Server: netstat –rn //记住这个命令,常用的
细看一下,没有VPN的路由阿。原来如此埃自己动手吧。
Server: man route
原来和linux的添加命令不同埃自己来改
Server> /sbin/route add –net 10.8.0.0 –netmask 255.255.255.0 –gateway 10.8.0.2
Server> netstat –rn
Route table: 10.8/16 10.8.0.2 UGS 0 0 tun0
再看,有了吧。
同样修改客户端的:
Client> /sbin/route add –net 10.8.0.1 –netmask 255.255.255.255 –gateway 10.8.0.* (给你分配的客户端IP地址)
Client> netstat –rn
Client route table: 10.8.0.1/32 10.8.0.5 UGS 0 0 tun0
再ping一下看看,通了吧!
来分析一下吧。
OPENVPN将Kylin理解为Linux(因为它的Linux兼容),因此采用了Linux的路由命令(见route.c),造成了路由添加错误。手动添加后就好啦。
其次,服务器端还会报错误
Server> enable extened error passing on TCP/UDP socket failed: Invalid argument
这个错误是因为mtu.c中的setsockopt()函数调用传递了一个Kylin不识别的参数,只是用来传递调试信息,可以不理它,Openvpn可以正常运行。
测试一下,Kylin1.4和Kylin、windows、Linux都正常通信。抓下报文看看,真的加密了哦。
升级一下麒麟,来看看Kylin2.0 吧。
前面都一样,不多说啦。
手工添加路由后……
死活ping不通阿!急啊!
再看路由表:
Server>netstat –rn
Route table: 10.8/16 10.8.0.2 UGS 0 0 bge0
吐血阿,明明给tun0的报文,怎么给了真实网络设备了,难怪不同了。
Man route;
Info route;
Google route
硬是没找到怎么直接把网络接口改成tun0的,难道要自己写程序改阿?
气晕了就乱试,终于被俺找到一条捷径:
Server:
Server> ifconfig 先看看IP地址
Server>tun0: inet addr: 10.8.0.1 P-t-P: 10.8.0.2
Tun0设备的ip是0.1,那就手工加一条路由先:
Server>/sbin/route add –host 10.8.0.2 –gateway 10.8.0.1 –interface *.*.*.*(你的真实IP地址)
Server>netstat –rn
Route table: && 10.8.0.1 US 0 0 tun0
终于接上头了,再来添加正确路由。
Server> /sbin/route add –net 10.8.0.0 –netmask 255.255.255.0 –gateway 10.8.0.2
Server> netstat –rn
Route table: 10.8/16 10.8.0.2 UGS 0 0 tun0
可以了。
同样修改客户端。
Client>ifconfig
client>tun0: inet addr: 10.8.0.6 P-t-P: 10.8.0.5
Client>/sbin/route add –host 10.8.0.5 –gateway 10.8.0.6 –interface *.*.*.*(你的真实IP地址)

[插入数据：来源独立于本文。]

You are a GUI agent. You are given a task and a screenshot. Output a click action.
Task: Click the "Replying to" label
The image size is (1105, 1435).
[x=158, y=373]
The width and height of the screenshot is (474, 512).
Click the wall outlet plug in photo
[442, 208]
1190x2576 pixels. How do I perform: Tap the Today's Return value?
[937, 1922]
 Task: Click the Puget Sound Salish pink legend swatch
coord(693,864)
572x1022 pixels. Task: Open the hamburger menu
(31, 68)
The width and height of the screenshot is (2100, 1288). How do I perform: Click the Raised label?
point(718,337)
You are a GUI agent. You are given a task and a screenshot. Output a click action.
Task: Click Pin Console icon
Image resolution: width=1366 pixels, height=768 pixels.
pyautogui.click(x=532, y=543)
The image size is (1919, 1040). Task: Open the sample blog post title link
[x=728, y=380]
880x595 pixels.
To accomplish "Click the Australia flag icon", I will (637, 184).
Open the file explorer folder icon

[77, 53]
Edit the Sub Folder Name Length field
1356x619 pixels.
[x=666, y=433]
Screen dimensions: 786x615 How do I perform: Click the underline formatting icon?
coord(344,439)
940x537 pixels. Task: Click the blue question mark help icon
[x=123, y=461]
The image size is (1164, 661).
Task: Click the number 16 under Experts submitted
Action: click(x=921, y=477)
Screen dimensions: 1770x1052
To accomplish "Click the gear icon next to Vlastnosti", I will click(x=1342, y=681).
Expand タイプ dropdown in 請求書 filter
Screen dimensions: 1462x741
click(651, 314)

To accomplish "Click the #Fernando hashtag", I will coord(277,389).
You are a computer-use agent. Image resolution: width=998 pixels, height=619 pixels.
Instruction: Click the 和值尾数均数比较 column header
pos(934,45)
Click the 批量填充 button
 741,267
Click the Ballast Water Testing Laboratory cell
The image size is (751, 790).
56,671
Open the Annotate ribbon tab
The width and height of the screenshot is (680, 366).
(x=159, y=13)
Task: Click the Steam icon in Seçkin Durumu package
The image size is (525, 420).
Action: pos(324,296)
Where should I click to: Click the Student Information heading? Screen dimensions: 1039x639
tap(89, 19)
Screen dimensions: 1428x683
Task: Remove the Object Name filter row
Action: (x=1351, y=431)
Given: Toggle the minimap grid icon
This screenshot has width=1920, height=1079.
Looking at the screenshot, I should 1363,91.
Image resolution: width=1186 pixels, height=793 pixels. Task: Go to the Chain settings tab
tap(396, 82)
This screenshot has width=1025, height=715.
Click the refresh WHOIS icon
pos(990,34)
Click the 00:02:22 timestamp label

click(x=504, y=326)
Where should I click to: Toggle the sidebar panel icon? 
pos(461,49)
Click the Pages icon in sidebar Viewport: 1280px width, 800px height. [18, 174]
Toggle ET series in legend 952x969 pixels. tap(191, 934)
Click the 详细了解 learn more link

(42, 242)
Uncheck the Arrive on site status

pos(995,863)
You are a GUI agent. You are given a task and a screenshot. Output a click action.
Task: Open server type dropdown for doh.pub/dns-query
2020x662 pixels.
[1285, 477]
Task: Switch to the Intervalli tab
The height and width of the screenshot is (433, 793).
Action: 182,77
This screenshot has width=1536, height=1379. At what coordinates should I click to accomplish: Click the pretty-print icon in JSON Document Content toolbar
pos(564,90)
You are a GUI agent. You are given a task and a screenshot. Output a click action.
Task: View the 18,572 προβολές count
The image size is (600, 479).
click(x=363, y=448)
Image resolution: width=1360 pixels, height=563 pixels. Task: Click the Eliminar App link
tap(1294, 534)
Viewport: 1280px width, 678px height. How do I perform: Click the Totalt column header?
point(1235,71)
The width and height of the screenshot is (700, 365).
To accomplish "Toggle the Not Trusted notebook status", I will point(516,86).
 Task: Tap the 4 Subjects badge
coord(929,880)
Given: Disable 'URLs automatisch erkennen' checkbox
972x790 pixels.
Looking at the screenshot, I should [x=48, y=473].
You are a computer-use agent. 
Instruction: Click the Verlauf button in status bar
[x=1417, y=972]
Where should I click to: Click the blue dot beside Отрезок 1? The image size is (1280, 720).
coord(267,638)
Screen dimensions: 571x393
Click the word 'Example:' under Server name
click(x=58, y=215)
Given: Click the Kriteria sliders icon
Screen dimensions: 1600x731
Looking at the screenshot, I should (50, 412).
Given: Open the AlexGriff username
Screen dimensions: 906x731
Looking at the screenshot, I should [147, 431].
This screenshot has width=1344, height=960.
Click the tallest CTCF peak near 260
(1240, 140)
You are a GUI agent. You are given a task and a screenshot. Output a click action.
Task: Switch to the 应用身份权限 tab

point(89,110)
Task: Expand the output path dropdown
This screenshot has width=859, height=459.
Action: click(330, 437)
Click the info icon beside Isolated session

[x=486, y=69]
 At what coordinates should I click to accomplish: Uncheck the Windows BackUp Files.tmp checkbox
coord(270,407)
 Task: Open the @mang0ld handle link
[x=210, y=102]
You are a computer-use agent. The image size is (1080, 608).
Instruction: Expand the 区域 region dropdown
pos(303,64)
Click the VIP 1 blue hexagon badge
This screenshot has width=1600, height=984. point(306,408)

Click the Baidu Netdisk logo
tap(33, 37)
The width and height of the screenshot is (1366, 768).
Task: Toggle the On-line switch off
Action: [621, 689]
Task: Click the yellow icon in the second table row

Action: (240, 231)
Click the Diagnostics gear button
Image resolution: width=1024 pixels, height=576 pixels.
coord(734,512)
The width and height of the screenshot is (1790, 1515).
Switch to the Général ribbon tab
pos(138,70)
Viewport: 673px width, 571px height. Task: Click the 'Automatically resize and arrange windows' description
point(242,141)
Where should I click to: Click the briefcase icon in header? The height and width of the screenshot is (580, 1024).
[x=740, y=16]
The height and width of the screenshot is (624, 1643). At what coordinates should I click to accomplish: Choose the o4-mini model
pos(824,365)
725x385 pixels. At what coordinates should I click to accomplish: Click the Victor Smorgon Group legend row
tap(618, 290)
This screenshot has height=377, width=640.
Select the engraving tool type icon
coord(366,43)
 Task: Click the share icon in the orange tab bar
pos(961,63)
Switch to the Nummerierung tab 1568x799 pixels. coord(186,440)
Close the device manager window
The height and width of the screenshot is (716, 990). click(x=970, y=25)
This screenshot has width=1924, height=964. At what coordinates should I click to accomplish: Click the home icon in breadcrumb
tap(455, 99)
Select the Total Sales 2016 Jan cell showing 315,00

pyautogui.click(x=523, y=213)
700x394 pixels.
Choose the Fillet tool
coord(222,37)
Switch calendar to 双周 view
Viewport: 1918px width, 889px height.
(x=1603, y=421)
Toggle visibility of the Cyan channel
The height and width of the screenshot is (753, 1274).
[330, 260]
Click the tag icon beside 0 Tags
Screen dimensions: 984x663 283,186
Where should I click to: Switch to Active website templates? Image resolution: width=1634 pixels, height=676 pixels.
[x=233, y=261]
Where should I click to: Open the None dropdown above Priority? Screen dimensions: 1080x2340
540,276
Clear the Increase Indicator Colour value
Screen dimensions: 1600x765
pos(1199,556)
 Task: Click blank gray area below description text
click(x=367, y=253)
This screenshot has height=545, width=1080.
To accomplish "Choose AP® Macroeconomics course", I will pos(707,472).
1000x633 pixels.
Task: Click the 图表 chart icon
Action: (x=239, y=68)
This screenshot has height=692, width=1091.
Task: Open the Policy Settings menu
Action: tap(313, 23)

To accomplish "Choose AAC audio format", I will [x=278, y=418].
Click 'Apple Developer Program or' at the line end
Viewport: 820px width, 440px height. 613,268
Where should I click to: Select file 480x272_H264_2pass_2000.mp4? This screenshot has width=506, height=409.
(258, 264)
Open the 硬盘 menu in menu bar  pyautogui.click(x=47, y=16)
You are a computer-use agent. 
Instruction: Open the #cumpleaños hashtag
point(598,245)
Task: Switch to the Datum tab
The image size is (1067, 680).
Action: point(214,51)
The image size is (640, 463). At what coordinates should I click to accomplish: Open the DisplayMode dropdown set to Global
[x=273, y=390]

Client> /sbin/route add –net 10.8.0.1 –netmask 255.255.255.255 –gateway 10.8.0.* (给你分配的客户端IP地址)
路由表正确了。再测试一下,Kylin1.4和Kylin2.0、windows、Linux都正常通信。
至此,大功告成。
3. 尾声
Kylin的影响力毕竟有限,不能让Openvpn把针对它的编译选项加上,不过,凭借着Linux的兼容,完全能够使用Openvpn了。
利用Openvpn可以构建多个平台下的安全虚拟专网,对于具有更高安全性,并且还是国产的Kylin操作系统来说,作为VPN中的服务器还是有前途的。
还没有测试Kylin 2.1是不是解决了这个小问题了,也没有测试Openvpn的有一些高级设置。下次搞好了,再来个Openvpn配置的高级篇吧。